LE AVVENTURE ACQUATICHE DI STEVE ZISSOU
 

recensione

 
Inguainato e immerso in scenografie anni settanta, citazioni alla Giulio Verne e suggestioni surreali, Zissou-Murray, oceanografo mistificatore, organizza l’ultima spedizione col suo strampalato team salpando per l’ennesima volta sulla Belafonte, barca-quartier generale. L’obiettivo è la cattura di una specie rara: lo squalo giaguaro ingozzatosi di un membro dell’equipaggio. La traversata sarà impervia, ostacolata da pirati, antagonisti gay-glamour (Jeff Goldblum) in sciarpa e infradito rosa e innumerevoli avversità psicomarittime. Ma sotto l’assedio del nemico Zissou, per salvare bagnarola e burattini, trova la forza di trasformarsi in una specie di Vendicatore degli Oceani. C’è anche spazio per recuperare il rapporto con un presunto figlio e flirtare con la giornalista, salita a bordo per scrivergli l’epitaffio da vivo. Cercan tutti di stare a galla e nel finale,  
 
in sottovuoto dentro un sottomarino giallo, ecco la chimera che appare e fa calare il sipario. Dalla fantasia ricca e prolifica di Wes Anderson, la copia acquatico-divulgativa de “I Tenenbaum” senza la tenuta salda, la coesione e la forza grottesca della pellicola citata. Se la prima parte arranca la seconda è ondivaga. Decisamente troppo pesce al fuoco e la sensazione crescente che sia sfuggito il bandolo della matassa per  
troppo amore e, guai, a quell’artista che rimane invaghito solo di se stesso e del suo mondo fantasioso. Pur giocando nella terra dell’assurdo lo sbadiglio, rivelatore e rilevatore, è dietro le labbra.

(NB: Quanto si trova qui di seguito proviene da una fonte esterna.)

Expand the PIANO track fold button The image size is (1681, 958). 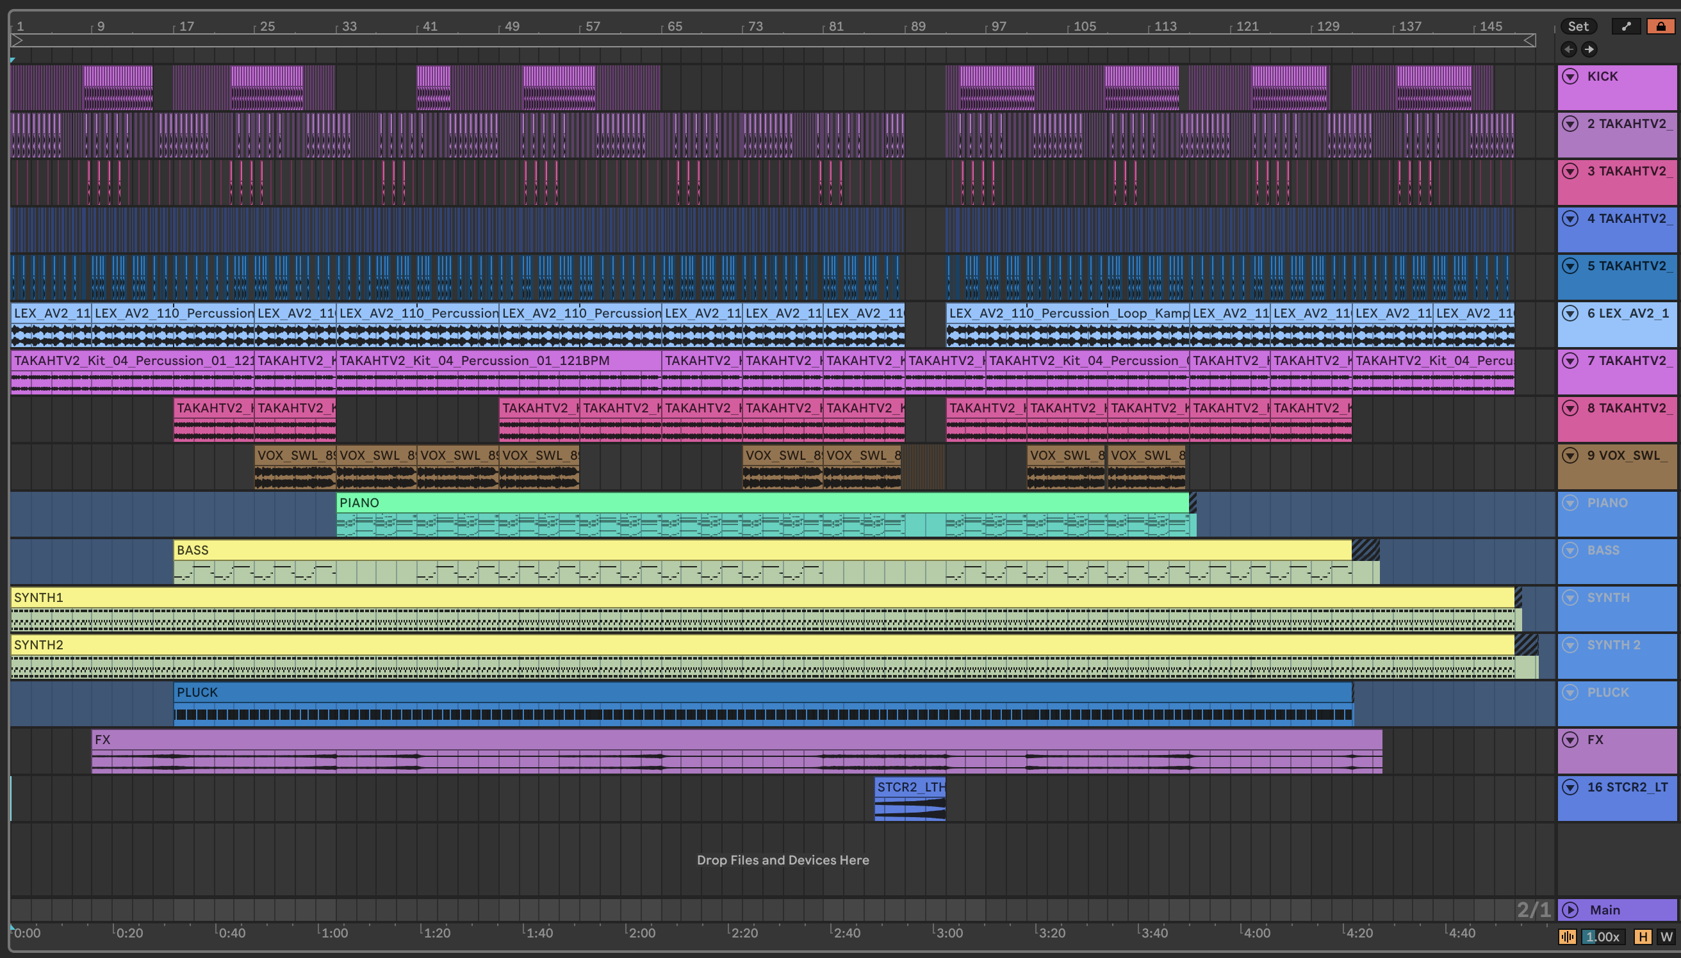(x=1570, y=503)
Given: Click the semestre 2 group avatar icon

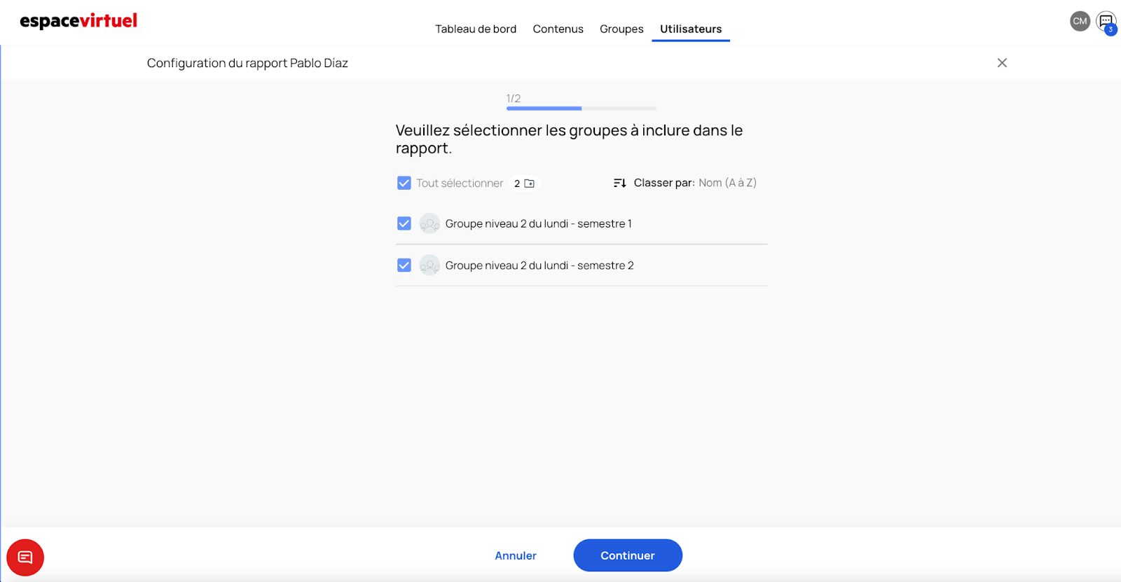Looking at the screenshot, I should (429, 265).
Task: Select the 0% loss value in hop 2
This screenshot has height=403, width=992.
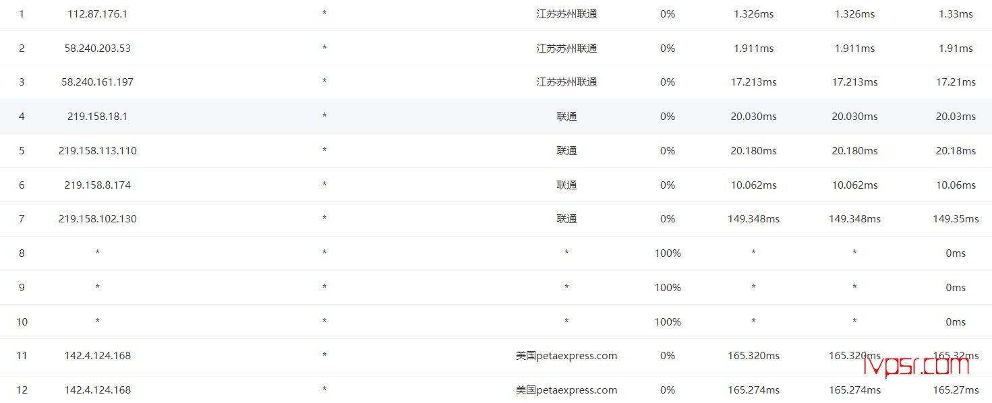Action: pyautogui.click(x=668, y=48)
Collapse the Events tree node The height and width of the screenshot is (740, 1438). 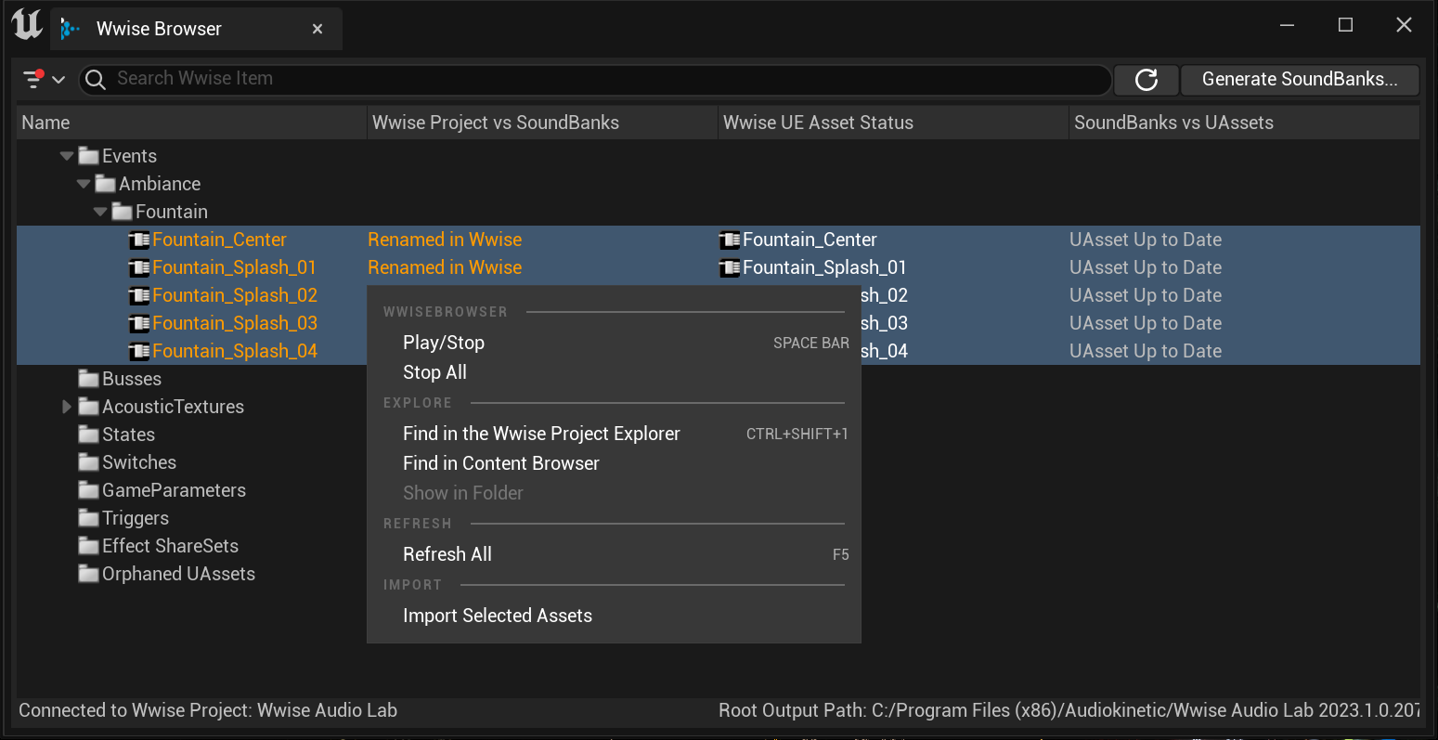point(66,155)
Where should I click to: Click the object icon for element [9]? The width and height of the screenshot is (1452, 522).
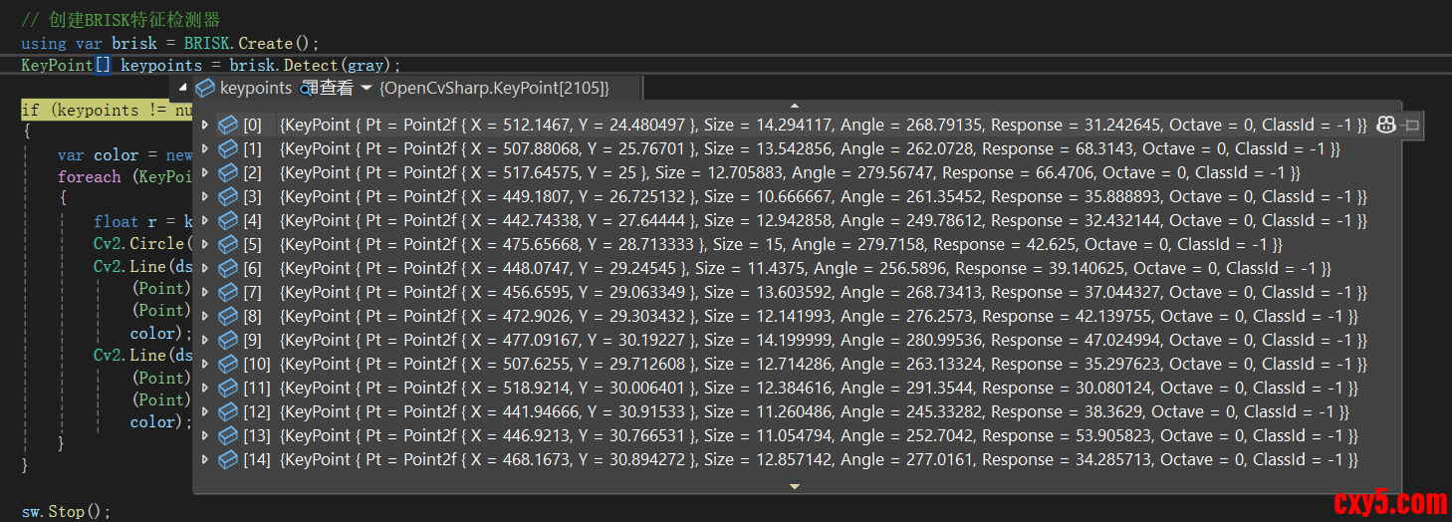point(228,340)
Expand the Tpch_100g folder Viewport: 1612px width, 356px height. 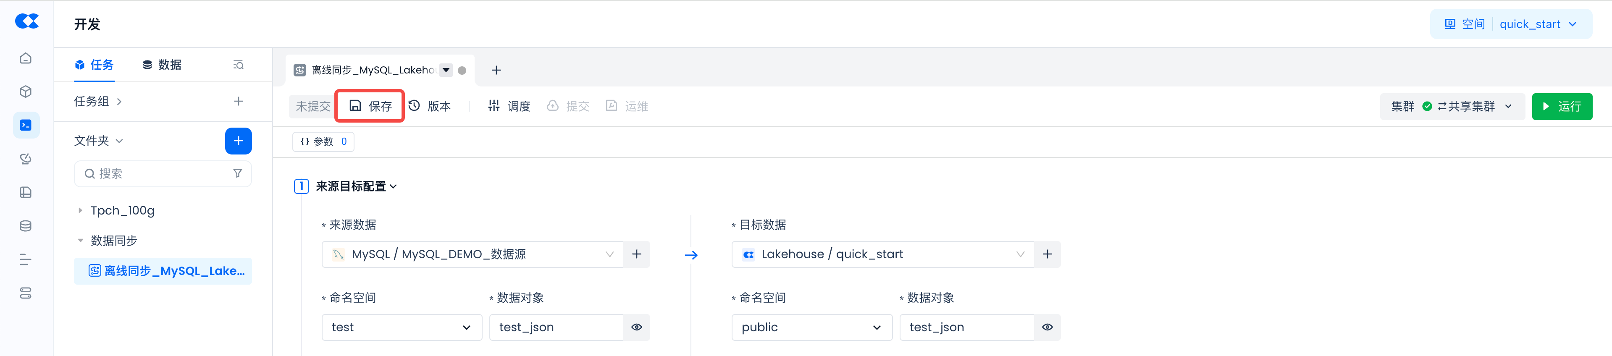point(80,211)
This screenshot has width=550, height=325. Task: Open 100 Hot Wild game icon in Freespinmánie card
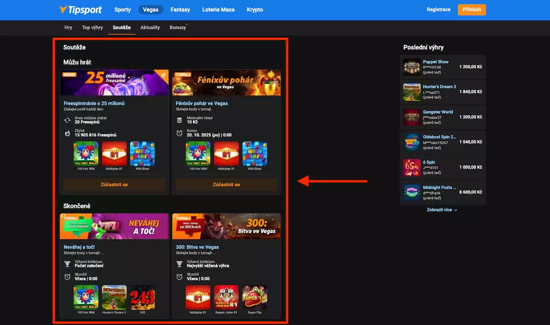[86, 153]
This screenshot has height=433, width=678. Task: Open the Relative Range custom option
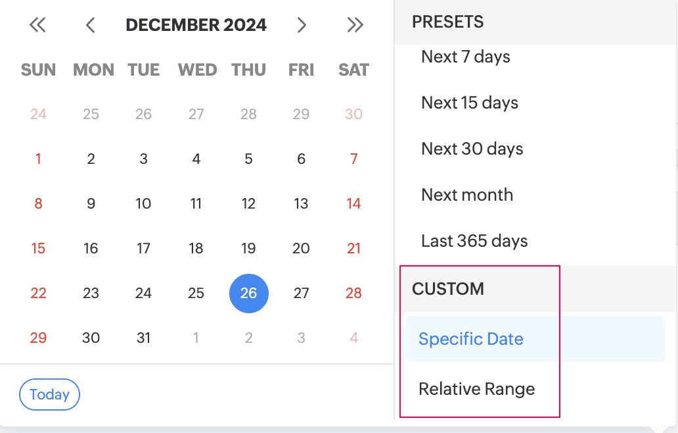[x=477, y=389]
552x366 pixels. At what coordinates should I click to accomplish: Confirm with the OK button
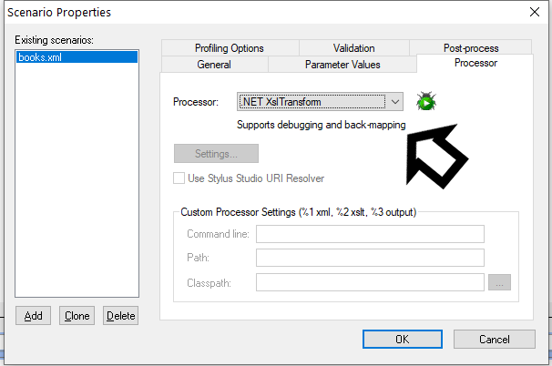402,339
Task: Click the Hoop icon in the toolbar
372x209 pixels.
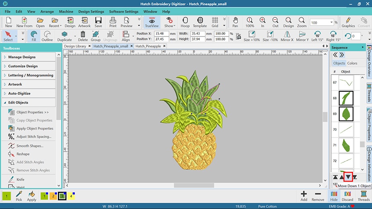Action: [x=185, y=22]
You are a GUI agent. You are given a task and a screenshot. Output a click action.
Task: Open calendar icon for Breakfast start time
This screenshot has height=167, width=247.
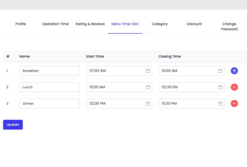click(148, 71)
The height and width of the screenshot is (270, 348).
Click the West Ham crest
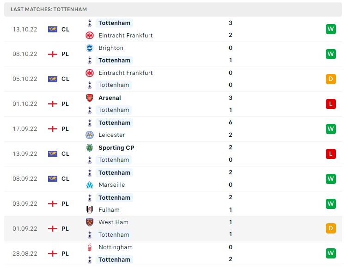(x=90, y=222)
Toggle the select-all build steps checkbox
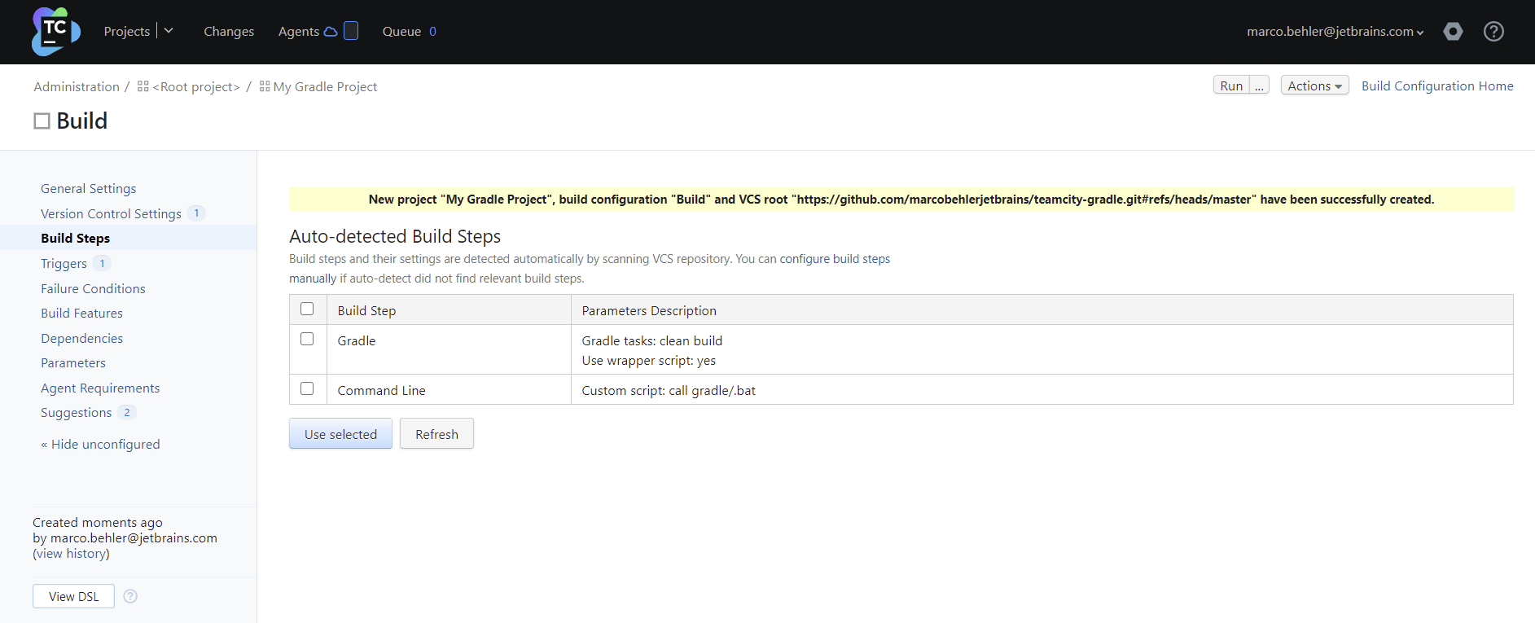1535x623 pixels. pos(307,309)
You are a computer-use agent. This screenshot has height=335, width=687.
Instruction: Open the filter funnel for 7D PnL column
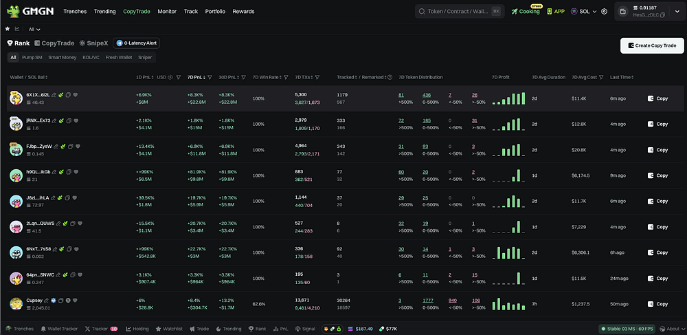(x=210, y=77)
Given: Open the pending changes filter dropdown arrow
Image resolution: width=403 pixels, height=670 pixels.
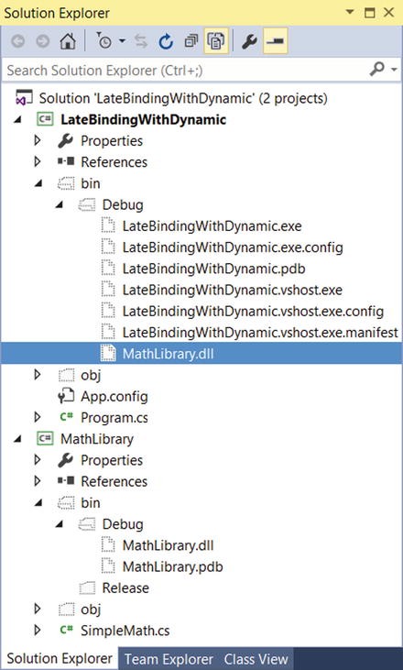Looking at the screenshot, I should point(123,41).
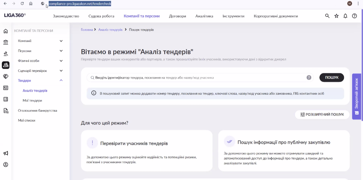The width and height of the screenshot is (363, 180).
Task: Click the gavel icon in left sidebar
Action: click(5, 54)
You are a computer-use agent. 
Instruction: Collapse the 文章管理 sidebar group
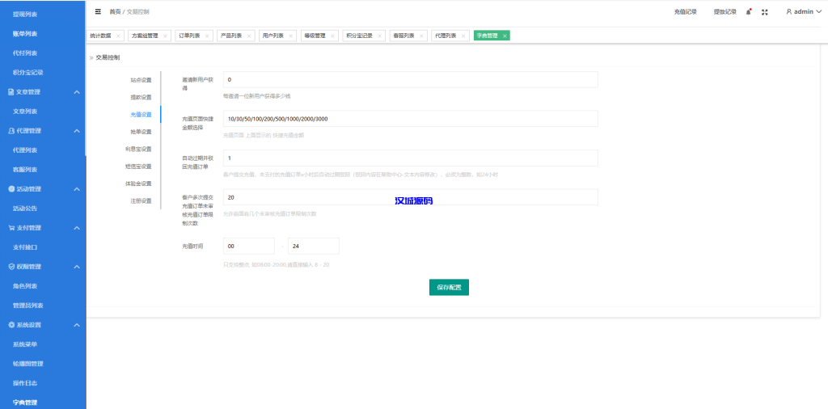click(x=76, y=92)
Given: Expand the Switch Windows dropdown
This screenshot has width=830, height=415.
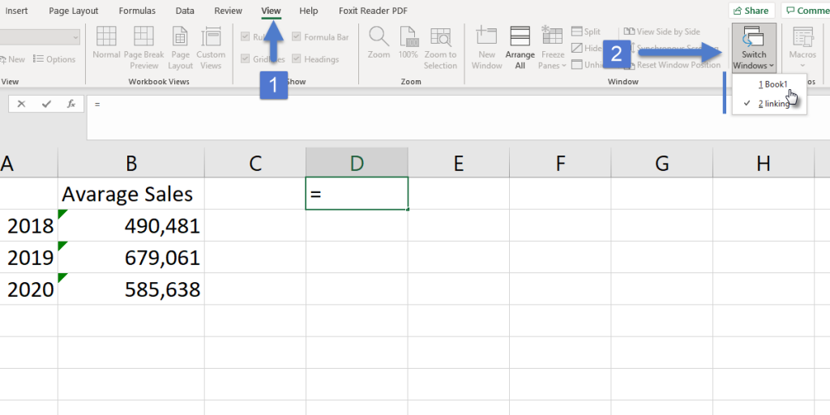Looking at the screenshot, I should coord(753,49).
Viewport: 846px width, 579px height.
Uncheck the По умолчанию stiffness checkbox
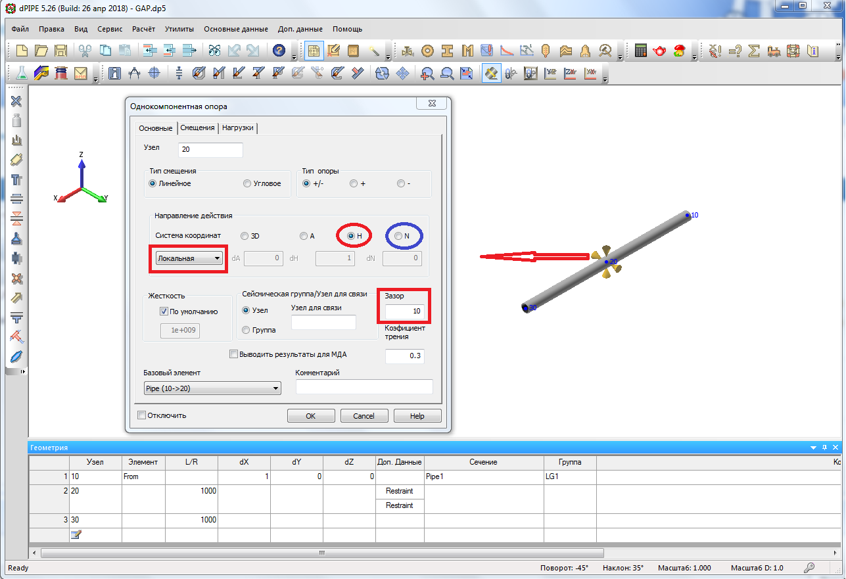pos(164,312)
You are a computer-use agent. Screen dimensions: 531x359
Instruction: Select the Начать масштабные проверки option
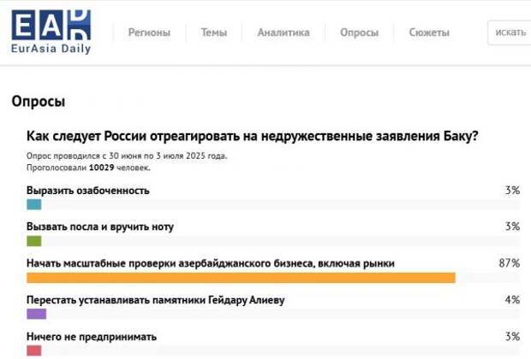pyautogui.click(x=211, y=263)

Salvataggio d’emergenza per la fascinosa e incrollabile Anjelica Huston, per il pancione della Blanchett e per l’ispettore delle finanze, Bud Court (l’Harold di “Harold & Maud”). Per il resto, ho come la sensazione d’esser andata a pesca di ostriche e di aver trovato, invece, un granchio nella rete.